(Provided entries begins)

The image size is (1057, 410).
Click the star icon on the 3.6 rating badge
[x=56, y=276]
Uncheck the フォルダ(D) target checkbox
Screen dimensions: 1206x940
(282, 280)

(Provided entries ends)

● **Task description**:
Reproduce the records above word for word.

● **Exercise result**:
The image size is (1057, 410).
Click the star icon on the 3.6 rating badge
[x=56, y=276]
Uncheck the フォルダ(D) target checkbox
Screen dimensions: 1206x940
(282, 280)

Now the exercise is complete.